◆ Written problem ◆
Give only the number of lines in the data below that contain the string "height". A match must have the same case.

◆ Dataset entries ◆
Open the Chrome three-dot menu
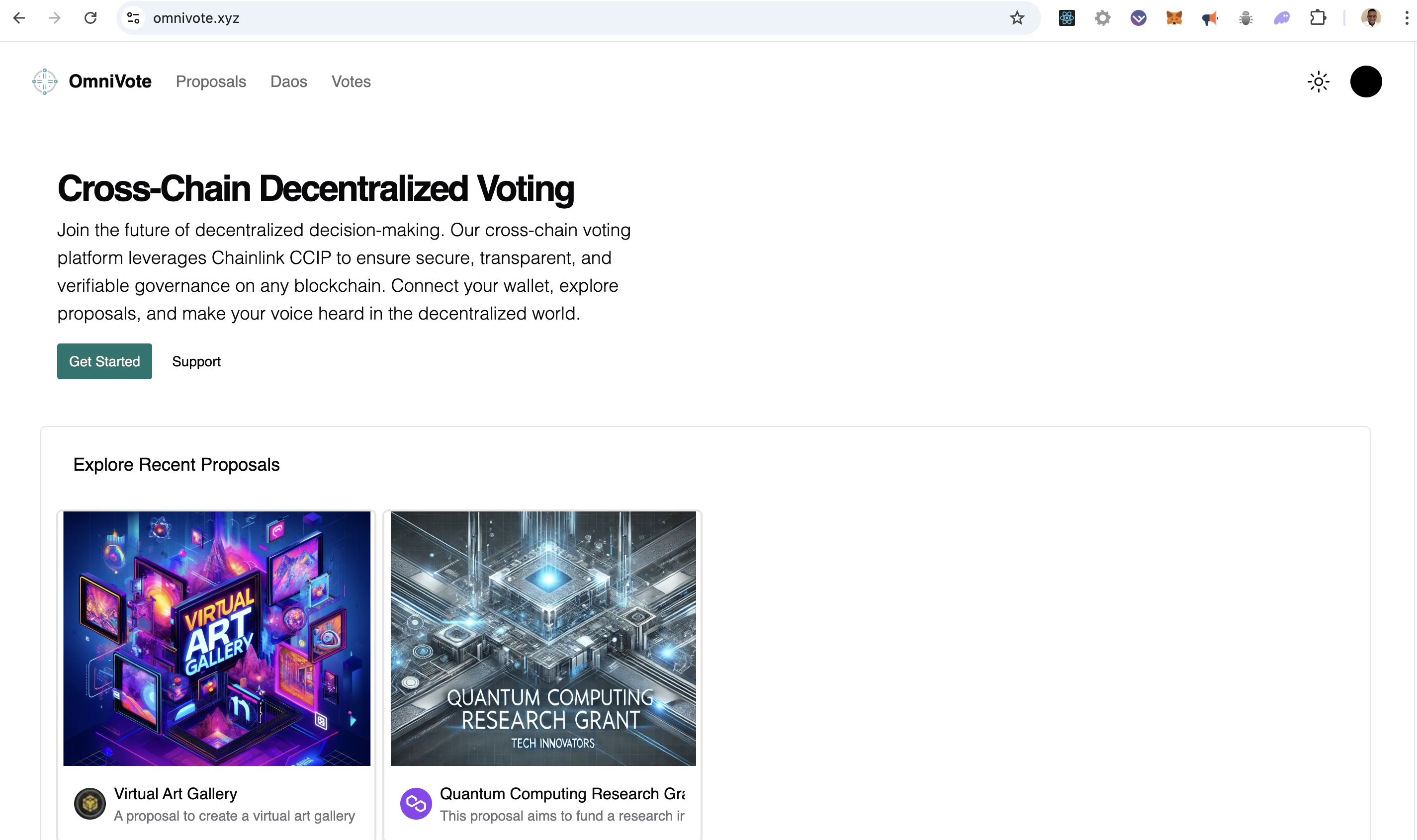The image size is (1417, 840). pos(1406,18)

--

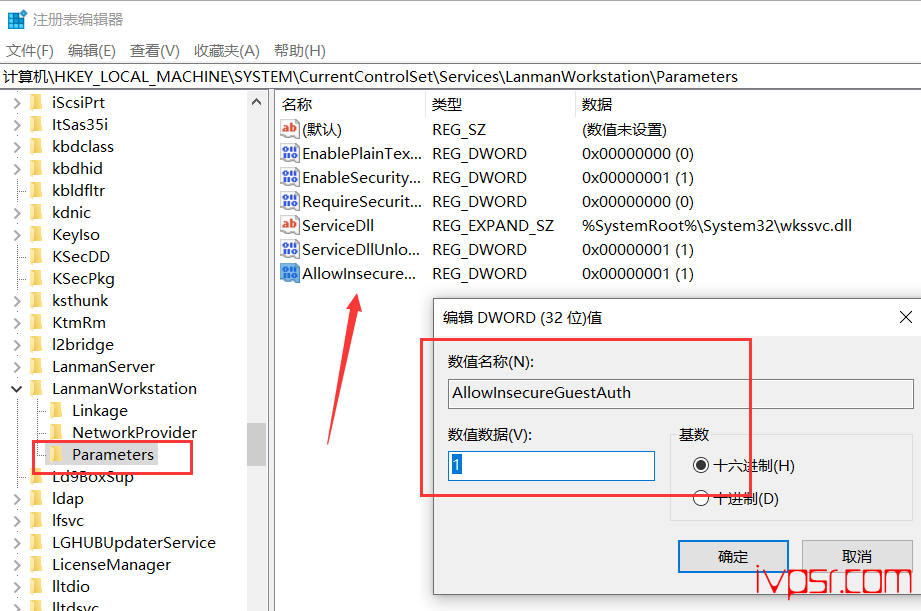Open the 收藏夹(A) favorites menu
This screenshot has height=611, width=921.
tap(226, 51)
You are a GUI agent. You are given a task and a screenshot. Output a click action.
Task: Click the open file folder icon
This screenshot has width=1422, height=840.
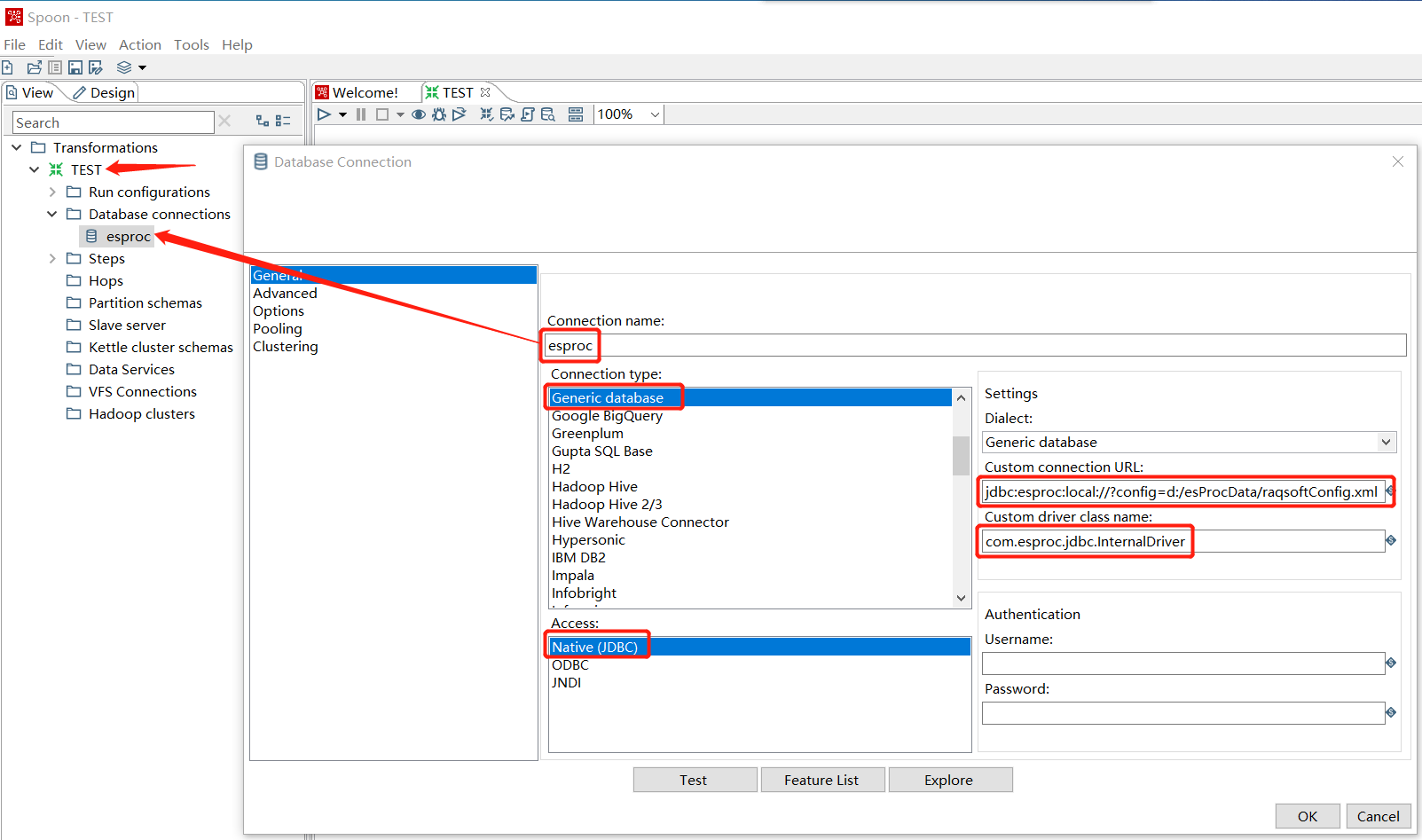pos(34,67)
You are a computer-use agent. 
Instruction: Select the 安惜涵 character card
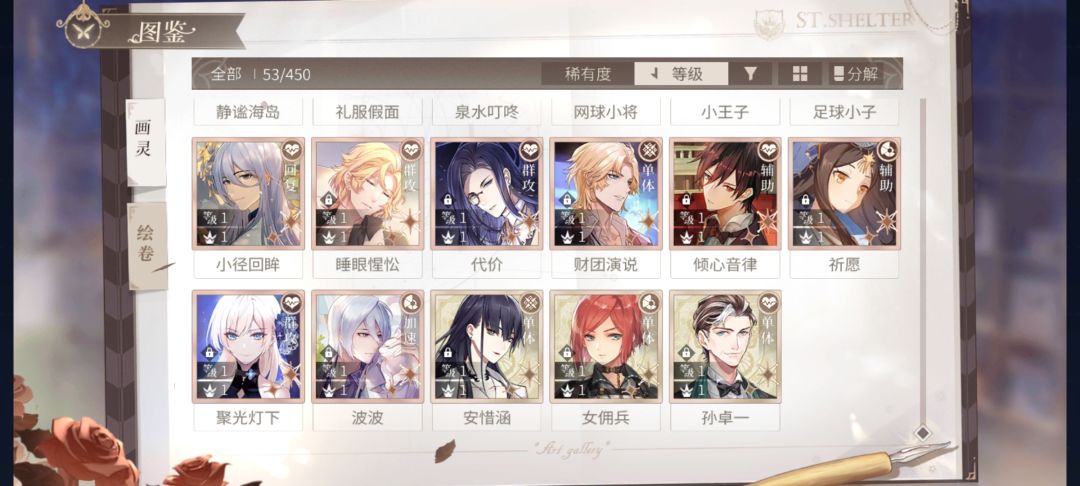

◆ Full response ◆
2